While it can be argued that President Petro Poroshenko has achieved much over the past five years, indeed much more than any of his predecessors, his poll numbers unambiguously read out the measure of his failure.

Swept into power on public hopes of real change in Ukraine, just months after Ukrainians died on the streets to overthrow the increasingly authoritarian regime of former President Victor Yanukovych, Poroshenko had a real chance to break with the past.

That, he failed to do. He failed to give up his business interests in favor of the national interest. He appointed business partners and cronies to important positions. High-level corruption festered under him – even, shockingly, disgracefully, in the defense sector of a country at war. He broke his election pledge to end the war swiftly. A member of Ukraine’s old political elite, he failed to renew himself. Now Poroshenko’s worst political liability is simply that he is Poroshenko.
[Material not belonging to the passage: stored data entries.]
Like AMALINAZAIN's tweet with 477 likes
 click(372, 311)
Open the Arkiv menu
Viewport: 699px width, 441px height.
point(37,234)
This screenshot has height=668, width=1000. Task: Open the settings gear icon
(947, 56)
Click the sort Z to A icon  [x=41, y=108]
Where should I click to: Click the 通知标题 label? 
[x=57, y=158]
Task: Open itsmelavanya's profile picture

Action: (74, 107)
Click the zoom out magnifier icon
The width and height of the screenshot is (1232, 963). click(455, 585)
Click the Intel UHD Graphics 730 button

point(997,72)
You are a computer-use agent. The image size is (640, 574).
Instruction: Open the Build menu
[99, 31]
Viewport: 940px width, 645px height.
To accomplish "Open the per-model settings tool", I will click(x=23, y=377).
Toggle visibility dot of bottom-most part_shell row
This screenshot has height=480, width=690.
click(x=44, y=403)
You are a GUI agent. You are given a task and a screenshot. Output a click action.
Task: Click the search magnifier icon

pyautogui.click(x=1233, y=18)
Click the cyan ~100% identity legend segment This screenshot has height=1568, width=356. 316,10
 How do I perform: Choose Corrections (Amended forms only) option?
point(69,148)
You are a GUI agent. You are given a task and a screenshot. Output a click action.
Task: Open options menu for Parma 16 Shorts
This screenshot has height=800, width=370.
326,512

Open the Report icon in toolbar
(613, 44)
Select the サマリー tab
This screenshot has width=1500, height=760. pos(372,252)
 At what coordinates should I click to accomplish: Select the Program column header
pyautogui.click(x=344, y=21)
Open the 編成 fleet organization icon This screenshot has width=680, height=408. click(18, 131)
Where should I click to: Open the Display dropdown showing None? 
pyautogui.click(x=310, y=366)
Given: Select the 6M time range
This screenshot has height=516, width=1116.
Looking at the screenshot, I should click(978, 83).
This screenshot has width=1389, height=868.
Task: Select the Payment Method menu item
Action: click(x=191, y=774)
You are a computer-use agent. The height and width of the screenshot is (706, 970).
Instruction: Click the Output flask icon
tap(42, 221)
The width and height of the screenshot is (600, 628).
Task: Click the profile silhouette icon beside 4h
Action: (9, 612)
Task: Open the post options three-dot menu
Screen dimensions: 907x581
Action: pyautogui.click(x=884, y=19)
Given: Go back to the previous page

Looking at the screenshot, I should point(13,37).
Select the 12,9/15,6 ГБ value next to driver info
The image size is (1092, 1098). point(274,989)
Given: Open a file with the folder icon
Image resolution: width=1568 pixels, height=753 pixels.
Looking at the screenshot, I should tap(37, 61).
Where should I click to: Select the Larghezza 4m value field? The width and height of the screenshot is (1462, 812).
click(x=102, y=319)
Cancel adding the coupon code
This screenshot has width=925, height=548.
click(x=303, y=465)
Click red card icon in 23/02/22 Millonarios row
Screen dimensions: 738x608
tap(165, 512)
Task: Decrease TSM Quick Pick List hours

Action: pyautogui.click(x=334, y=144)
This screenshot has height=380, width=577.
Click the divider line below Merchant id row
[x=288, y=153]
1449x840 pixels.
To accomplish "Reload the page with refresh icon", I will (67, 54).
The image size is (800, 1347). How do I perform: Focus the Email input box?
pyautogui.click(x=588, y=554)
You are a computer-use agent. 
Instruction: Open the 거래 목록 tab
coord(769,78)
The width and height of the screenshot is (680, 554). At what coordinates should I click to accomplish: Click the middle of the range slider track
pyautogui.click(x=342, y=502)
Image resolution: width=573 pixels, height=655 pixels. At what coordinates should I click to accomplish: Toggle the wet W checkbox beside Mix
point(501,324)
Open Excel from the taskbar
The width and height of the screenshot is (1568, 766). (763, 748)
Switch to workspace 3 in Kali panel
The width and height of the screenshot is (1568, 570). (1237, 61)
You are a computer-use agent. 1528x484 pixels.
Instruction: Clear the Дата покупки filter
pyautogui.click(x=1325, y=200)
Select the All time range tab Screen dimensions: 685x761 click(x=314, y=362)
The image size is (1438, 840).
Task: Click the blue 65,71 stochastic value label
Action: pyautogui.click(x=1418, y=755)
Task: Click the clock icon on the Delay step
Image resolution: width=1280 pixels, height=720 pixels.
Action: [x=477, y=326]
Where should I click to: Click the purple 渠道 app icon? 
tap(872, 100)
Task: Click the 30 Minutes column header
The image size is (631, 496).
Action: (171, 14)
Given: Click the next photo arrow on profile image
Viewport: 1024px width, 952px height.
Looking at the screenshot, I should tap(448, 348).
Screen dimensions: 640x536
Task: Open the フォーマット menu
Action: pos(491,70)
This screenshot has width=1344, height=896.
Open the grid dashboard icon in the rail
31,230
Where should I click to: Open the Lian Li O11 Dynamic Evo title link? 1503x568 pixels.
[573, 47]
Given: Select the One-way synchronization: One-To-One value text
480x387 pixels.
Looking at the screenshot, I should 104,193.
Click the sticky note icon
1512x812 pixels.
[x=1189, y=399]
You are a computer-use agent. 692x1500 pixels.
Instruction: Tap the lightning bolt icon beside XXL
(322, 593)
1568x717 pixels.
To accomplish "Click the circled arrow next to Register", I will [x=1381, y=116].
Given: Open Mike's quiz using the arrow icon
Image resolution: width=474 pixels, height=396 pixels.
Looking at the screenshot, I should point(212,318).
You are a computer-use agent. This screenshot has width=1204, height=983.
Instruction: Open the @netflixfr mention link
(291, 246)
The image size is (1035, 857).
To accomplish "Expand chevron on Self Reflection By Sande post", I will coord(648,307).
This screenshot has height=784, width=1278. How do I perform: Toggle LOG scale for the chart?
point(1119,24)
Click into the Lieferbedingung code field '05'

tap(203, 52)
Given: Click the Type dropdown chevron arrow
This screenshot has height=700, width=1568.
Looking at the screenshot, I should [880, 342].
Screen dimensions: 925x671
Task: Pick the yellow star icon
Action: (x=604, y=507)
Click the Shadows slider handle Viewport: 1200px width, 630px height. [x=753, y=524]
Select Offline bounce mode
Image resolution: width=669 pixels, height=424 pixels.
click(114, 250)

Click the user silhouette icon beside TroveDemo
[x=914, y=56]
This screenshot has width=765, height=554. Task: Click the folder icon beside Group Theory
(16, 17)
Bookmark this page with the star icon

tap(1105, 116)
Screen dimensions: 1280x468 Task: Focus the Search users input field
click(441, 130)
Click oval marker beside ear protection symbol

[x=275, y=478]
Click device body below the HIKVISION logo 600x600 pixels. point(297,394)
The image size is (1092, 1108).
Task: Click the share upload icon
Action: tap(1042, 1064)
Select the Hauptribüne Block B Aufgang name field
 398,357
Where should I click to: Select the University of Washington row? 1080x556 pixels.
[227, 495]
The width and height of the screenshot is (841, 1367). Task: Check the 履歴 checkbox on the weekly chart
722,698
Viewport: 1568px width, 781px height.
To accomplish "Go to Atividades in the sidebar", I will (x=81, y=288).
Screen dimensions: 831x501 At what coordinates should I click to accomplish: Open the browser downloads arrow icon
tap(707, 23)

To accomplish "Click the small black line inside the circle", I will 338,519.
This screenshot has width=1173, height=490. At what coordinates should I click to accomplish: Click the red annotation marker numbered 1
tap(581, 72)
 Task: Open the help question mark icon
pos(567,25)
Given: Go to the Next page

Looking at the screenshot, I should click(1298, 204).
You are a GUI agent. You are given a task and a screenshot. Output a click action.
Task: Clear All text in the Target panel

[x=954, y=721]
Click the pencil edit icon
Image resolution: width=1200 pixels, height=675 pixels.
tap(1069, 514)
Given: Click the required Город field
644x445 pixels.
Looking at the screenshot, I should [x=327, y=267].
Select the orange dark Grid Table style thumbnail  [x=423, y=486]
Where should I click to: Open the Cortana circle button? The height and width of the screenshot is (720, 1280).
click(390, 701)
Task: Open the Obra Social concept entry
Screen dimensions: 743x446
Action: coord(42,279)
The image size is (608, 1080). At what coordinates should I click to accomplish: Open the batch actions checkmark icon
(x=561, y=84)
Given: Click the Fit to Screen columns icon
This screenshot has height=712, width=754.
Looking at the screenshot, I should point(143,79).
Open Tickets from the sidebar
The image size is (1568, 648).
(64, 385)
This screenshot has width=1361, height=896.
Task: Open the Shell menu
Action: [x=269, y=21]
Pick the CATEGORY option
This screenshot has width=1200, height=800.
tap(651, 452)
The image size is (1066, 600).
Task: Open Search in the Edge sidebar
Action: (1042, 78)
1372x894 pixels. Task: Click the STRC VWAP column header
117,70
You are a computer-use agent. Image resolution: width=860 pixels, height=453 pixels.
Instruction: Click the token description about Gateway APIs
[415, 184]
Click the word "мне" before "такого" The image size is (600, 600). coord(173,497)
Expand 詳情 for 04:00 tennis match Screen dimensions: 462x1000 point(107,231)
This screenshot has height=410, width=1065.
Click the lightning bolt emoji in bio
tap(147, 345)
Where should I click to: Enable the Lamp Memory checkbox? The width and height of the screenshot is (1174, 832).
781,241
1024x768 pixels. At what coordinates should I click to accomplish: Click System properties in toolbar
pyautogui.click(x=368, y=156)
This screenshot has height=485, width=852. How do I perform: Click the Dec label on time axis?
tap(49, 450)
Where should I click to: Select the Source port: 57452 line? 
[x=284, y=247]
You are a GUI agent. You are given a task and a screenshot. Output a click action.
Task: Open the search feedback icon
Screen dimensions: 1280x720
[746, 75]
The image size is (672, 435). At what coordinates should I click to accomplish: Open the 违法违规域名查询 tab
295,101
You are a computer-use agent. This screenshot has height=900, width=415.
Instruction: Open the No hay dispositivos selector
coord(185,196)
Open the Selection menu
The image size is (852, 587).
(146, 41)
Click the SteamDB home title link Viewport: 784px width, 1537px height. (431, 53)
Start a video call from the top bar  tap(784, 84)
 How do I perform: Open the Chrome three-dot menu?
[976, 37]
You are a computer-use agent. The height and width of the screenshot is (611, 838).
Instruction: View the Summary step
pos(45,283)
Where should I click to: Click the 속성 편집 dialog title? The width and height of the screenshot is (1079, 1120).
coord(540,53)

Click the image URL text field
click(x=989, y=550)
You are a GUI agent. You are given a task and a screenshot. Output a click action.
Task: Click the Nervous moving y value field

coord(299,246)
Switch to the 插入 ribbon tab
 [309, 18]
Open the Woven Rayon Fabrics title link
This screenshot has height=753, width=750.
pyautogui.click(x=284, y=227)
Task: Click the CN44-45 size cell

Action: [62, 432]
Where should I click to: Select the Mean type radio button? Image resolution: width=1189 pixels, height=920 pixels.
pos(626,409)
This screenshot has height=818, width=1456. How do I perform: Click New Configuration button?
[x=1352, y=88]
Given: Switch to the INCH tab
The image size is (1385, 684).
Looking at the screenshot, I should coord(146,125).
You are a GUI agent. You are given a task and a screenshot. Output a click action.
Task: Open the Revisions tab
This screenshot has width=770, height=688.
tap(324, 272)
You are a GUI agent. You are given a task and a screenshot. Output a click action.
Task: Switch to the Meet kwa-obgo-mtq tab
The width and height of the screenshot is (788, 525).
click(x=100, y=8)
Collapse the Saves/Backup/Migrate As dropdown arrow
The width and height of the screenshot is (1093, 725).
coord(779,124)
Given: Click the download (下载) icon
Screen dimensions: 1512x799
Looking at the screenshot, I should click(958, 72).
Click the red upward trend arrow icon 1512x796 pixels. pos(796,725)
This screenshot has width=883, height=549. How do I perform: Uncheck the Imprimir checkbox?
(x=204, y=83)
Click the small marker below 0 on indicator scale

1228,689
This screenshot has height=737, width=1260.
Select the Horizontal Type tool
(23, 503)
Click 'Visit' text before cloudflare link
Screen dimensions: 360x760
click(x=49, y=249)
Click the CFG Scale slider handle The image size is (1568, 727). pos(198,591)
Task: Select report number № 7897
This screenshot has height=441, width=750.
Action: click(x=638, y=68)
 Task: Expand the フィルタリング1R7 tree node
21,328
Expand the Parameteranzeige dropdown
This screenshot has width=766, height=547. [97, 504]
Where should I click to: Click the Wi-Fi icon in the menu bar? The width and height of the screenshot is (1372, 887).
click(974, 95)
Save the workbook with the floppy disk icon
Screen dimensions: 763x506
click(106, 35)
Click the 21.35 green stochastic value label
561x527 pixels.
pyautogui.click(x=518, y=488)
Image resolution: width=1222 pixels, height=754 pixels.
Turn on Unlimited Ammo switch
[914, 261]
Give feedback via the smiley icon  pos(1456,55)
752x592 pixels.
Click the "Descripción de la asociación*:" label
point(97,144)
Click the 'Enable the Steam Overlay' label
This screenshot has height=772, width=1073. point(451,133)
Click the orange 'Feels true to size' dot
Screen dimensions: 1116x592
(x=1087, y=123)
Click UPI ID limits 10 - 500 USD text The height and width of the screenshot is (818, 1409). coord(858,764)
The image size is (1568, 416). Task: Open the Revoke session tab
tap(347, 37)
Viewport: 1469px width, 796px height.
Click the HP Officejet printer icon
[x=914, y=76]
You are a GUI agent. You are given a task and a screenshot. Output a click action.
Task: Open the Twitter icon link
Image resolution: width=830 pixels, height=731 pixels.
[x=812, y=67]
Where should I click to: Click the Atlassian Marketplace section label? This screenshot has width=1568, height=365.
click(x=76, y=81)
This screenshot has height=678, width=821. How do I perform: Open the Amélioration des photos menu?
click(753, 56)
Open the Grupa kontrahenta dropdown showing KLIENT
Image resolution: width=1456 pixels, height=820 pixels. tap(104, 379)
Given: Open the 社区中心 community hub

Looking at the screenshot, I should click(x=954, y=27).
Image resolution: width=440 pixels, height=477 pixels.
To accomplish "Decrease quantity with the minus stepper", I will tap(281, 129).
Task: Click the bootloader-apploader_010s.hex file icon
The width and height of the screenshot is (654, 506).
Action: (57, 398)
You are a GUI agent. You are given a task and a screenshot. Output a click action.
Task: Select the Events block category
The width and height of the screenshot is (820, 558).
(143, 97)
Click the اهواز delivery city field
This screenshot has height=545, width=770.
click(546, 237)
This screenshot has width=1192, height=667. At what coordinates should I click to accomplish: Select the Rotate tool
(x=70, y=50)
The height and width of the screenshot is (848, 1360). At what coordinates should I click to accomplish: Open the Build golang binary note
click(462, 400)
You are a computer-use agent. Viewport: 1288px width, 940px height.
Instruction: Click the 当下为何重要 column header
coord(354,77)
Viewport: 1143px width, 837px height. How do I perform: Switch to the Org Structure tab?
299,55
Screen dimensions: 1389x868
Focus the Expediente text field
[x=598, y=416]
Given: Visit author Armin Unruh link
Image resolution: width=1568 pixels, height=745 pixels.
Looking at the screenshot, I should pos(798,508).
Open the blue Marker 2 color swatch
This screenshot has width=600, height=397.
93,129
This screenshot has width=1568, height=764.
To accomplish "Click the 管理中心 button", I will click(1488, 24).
His achievements do not outweigh this baggage. Ordinary Ukrainians have seen their lives worsen under Poroshenko’s rule. The president’s victory in gaining a visa-free regime with the Schengen Area for Ukrainian citizens means little to the many of them who can’t afford to travel. A Tomos of autocephaly for an independent Ukrainian Orthodox Church is a fine thing, but it does not put food on the table.

Little wonder the majority of Ukrainians don’t want live for another five years under Poroshenko.

But that leaves them no choice but to vote for the fool – comedian Volodymyr Zelenskiy, who, given his commanding lead in the polls, is practically certain to be the next president. Calling Zelenskiy a fool is not a reference to his intelligence, which is obviously keen – it is a reference to the role he has taken as a fool, or court jester, who uses his humor and feigned naivety to speak truths to the king that none of his courtiers dare utter.

Zelenskiy has voiced the frustrations of the public, and used his youthful social media savvy to gambol around the Poroshenko campaign, at once humiliating the incumbent president and making him appear tired and weak. Through issuing challenges through a series of videos, Zelenskiy goaded Poroshenko into petulant and un-presidential reactions – over the last three weeks the president was constantly forced to respond to Zelenskiy’s antics, rather than taking the initiative himself.

Zelenskiy, meanwhile, has reassured nobody who seriously questions his ability to lead the country, avoiding contact with the media as much as possible, and saying little of substance about his program. There are genuine concerns that a President Zelenskiy might be influenced by the oligarch Ihor Kolomoisky. The candidate only revealed possible members of his administration and government three days before the second round vote. The fool remains enigmatic even as he prepares to become king. This should be of great concern to any responsible Ukrainian voter.

However, the old saying that “the people get the government they deserve” does not hold here. Ukraine’s political class was not able to produce a realistic opponent for Poroshenko. That is not the fault of Ukraine’s voters.

The problem is that in the five years since the EuroMaidan Revolution, Ukraine’s post-Soviet, oligarchic system of government has remained largely in place, and successfully resisted all efforts to dislodge it. The system is still personality based, rather than ideologically or party-based. As ever, the party makeup of parliament changes radically from Rada to Rada, as politicians jump ship and clamber aboard freshly launched political vessels to continue their journey to power.

The traditional left, right and center political divisions are blurry and indistinct in Ukraine, and old parties and ideologies like the communists are thoroughly discredited and increasingly irrelevant. New parties come and go in tandem with the forging and breaking of alliances between the top political players. There are no party structures to encourage political participation by ordinary citizens. Instead, in Ukraine parties are simply the means for the rich to become powerful. They are organizations for the promotion of top politicians – that’s why they are so often named after them.

This could have, should have changed after the 2014 EuroMaidan Revolution. While under Poroshenko reformers in the government were marginalized, demoralized and neutralized, there are plenty of young reformers in civil society who could have come forward and stood for the real change that the Ukrainian electorate has long been crying out for.

The lesson of the 2019 Ukrainian presidential election is that anyone, literally anyone who is not a member of Ukraine’s tired old political elite could have trounced Poroshenko in the way Zelenskiy is doing. It is a massive failure of Ukraine’s political class that not one serious, reform-minded candidate came forward to do so.